Thomas’s comments came in response to the court’s decision not to accept an appeal brought by Fort Lauderdale, Florida-based D. James Kennedy Ministries, which sued the Southern Poverty Law Center (SPLC) for defamation for including it in its controversial public database of so-called hate groups. The SPLC is a well-heeled far-left public interest law firm and publisher of newsletters.
Critics say the SPLC smears mainstream conservative and Christian organizations by lumping them in with real-life extremist and terrorist groups in its database, and also treats opposition to illegal or legal immigration, open borders, and multiculturalism as hate, and political expression of those views as hate speech.
After the allegedly false designation, Amazon booted D. James Kennedy Ministries from its Amazon Smile program, which allows online shoppers to direct donations to charities such as the group. D. James Kennedy Ministries claimed it suffered financial injury as a result of Amazon’s decision and then sued the SPLC for defamation for imposing the hate group label on it.

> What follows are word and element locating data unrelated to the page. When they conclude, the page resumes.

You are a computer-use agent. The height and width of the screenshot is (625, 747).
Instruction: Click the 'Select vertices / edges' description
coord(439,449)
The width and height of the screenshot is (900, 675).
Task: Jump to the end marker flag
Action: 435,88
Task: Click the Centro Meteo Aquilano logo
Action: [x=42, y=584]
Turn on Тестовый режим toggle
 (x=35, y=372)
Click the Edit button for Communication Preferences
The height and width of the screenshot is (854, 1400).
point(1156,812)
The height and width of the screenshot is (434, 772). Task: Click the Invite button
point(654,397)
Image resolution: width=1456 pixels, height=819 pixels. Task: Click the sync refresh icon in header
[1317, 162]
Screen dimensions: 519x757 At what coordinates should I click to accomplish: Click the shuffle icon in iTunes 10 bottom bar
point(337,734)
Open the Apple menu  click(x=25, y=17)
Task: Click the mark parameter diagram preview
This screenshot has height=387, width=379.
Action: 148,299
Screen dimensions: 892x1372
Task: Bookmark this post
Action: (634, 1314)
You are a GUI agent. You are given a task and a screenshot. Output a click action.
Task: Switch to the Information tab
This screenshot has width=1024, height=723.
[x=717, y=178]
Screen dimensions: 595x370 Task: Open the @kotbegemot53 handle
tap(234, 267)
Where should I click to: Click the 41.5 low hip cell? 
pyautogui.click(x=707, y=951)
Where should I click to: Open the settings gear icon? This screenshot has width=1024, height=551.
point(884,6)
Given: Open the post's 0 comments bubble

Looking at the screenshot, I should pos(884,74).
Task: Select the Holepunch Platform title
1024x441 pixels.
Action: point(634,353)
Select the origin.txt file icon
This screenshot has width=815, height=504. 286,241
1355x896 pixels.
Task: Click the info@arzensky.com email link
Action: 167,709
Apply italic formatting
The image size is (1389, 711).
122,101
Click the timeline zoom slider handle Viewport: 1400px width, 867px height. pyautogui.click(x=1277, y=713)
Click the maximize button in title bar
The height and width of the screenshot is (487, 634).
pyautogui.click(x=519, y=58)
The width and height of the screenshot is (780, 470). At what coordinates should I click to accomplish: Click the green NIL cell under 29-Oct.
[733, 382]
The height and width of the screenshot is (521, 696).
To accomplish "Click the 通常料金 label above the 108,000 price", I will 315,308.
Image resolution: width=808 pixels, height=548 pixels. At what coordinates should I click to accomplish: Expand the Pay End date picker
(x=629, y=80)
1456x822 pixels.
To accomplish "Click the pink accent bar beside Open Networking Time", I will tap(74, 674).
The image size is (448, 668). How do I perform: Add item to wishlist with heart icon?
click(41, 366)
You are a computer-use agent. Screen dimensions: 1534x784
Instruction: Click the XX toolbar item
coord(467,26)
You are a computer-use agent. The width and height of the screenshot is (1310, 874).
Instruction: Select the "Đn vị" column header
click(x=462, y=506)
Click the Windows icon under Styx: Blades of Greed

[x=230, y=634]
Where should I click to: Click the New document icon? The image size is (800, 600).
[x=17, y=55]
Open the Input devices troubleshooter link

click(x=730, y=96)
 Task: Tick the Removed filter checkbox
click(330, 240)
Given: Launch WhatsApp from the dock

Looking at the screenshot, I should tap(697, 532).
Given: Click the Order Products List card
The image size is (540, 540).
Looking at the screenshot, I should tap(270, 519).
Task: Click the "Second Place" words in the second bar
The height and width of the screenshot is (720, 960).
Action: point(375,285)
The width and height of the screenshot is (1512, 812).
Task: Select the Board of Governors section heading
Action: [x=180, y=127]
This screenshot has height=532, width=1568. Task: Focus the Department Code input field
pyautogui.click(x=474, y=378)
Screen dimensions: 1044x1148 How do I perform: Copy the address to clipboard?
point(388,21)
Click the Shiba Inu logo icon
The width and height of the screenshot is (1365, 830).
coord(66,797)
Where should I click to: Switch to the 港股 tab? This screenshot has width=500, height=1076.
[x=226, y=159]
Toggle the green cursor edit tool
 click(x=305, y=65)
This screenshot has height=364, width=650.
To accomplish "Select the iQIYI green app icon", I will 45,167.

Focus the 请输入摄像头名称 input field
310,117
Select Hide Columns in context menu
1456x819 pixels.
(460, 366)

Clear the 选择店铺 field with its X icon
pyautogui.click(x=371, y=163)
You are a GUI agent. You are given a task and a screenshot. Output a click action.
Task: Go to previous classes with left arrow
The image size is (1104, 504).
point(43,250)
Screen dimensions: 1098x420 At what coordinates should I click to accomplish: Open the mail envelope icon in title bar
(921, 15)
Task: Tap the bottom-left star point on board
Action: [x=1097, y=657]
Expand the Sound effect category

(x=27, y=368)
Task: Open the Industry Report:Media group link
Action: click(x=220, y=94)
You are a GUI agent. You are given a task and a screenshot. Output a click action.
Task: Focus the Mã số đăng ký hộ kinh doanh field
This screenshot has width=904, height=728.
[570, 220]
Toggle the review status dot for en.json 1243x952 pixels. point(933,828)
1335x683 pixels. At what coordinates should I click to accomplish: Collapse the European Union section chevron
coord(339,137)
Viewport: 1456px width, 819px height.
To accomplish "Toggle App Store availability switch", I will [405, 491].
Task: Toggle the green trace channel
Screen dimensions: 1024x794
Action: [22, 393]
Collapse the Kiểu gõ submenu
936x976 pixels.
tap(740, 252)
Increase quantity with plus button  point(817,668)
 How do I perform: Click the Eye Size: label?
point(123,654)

In the case at hand, Thomas disagreed with his colleagues’ decision not to consider the lawsuit, which lower courts rejected because in their view it did not square with the “actual malice” standard the high court established in New York Times v. Sullivan (1964). That precedent holds that public figures suing for defamation must prove not only that statements are defamatory but also that they were made with “actual malice.”
Thomas wrote, “New York Times and the Court’s decisions extending it were policy-driven decisions masquerading as constitutional law” that have “no relation to the text, history, or structure of the Constitution.”
“This Court has never demonstrated otherwise. In fact, we have never even inquired whether ‘the First or Fourteenth Amendment, as originally understood, encompasses an actual-malice standard.’”
“This case is one of many showing how New York Times and its progeny have allowed media organizations and interest groups ‘to cast false aspersions on public figures with near impunity.’”
Thomas implied it was unfair to force D. James Kennedy Ministries to meet the “‘almost impossible’ actual-malice standard this Court has imposed,” which left the ministry organization unable “to hold SPLC to account for what it maintains is a blatant falsehood.”
The Supreme Court “should not ‘insulate those who perpetrate lies from traditional remedies like libel suits’ unless ‘the First Amendment requires’ us to do so,” the justice wrote in his dissenting opinion in Coral Ridge Ministries Media Inc. v. Southern Poverty Law Center, court file 21-802. Coral Ridge Ministries identifies itself in public as D. James Kennedy Ministries.
The Epoch Times reached out to the Southern Poverty Law Center for comment but the group did not respond as of press time.
“The SPLC defines a hate group as an organization that, based on its official statements or principles, the statements of its leaders, or its activities, has beliefs or practices that attack or malign an entire class of people, typically for their immutable characteristics. The organizations on the SPLC’s hate group list vilify others because of their race, religion, ethnicity, sexual orientation, or gender identity—prejudices that strike at the heart of our democratic values and fracture society along its most fragile fault lines,” according to the SPLC.